** Start of READING PASSAGE **

Now , all you Developers out there might or might not have been exposed to these approaches but we are going to discuss something which you can definitely relate — ‘ Computation power ‘

Difference between traditional CV workflow and DL based CV workflow :

For example ,if we want to find a person in an image we need to a feature extractor and a classifier in traditional case and we need to tell the feature extractor to look for attributes of a person like two legs , two arms . Posture etc . But DL based approaches is an end to end solution where there no need for telling extractor what to look for . We just need to give them enough images to learn it for themselves

Some traditional CV algorithms :

  • Scale Invariant Feature Transform (SIFT)
  • Speeded Up Robust Features (SURF)
  • Features from Accelerated Segment Test (FAST)

** End of READING PASSAGE **
** Start of GIVEN DATA **

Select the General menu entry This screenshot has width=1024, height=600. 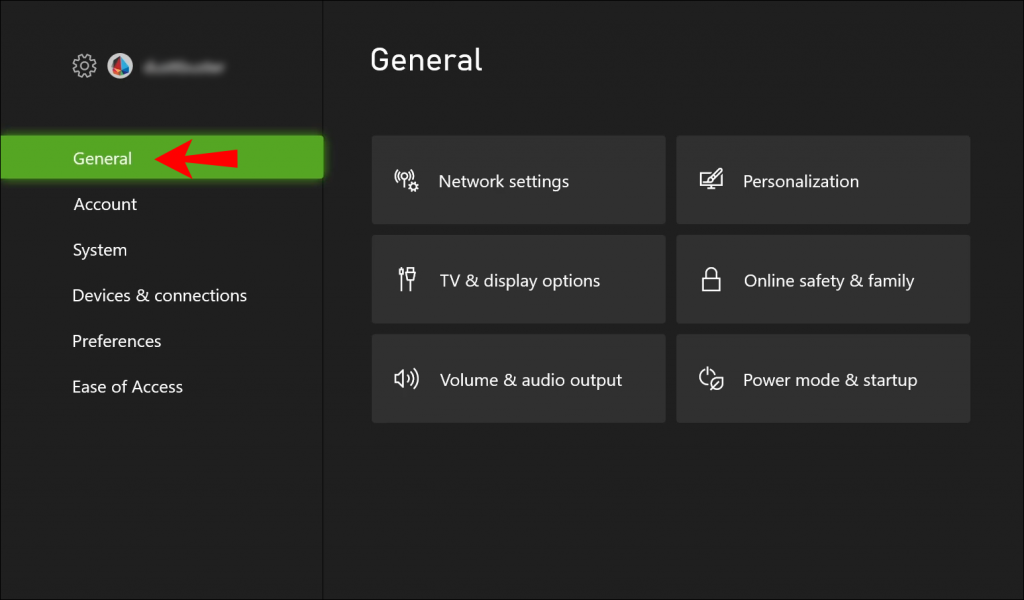pos(102,158)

** End of GIVEN DATA **

[EXERCISE GOAL] Reproduce the entire passage comparing traditional and deep-learning computer vision workflows, word for word.

[CORRECT OUTPUT]
Now , all you Developers out there might or might not have been exposed to these approaches but we are going to discuss something which you can definitely relate — ‘ Computation power ‘

Difference between traditional CV workflow and DL based CV workflow :

For example ,if we want to find a person in an image we need to a feature extractor and a classifier in traditional case and we need to tell the feature extractor to look for attributes of a person like two legs , two arms . Posture etc . But DL based approaches is an end to end solution where there no need for telling extractor what to look for . We just need to give them enough images to learn it for themselves

Some traditional CV algorithms :

  • Scale Invariant Feature Transform (SIFT)
  • Speeded Up Robust Features (SURF)
  • Features from Accelerated Segment Test (FAST)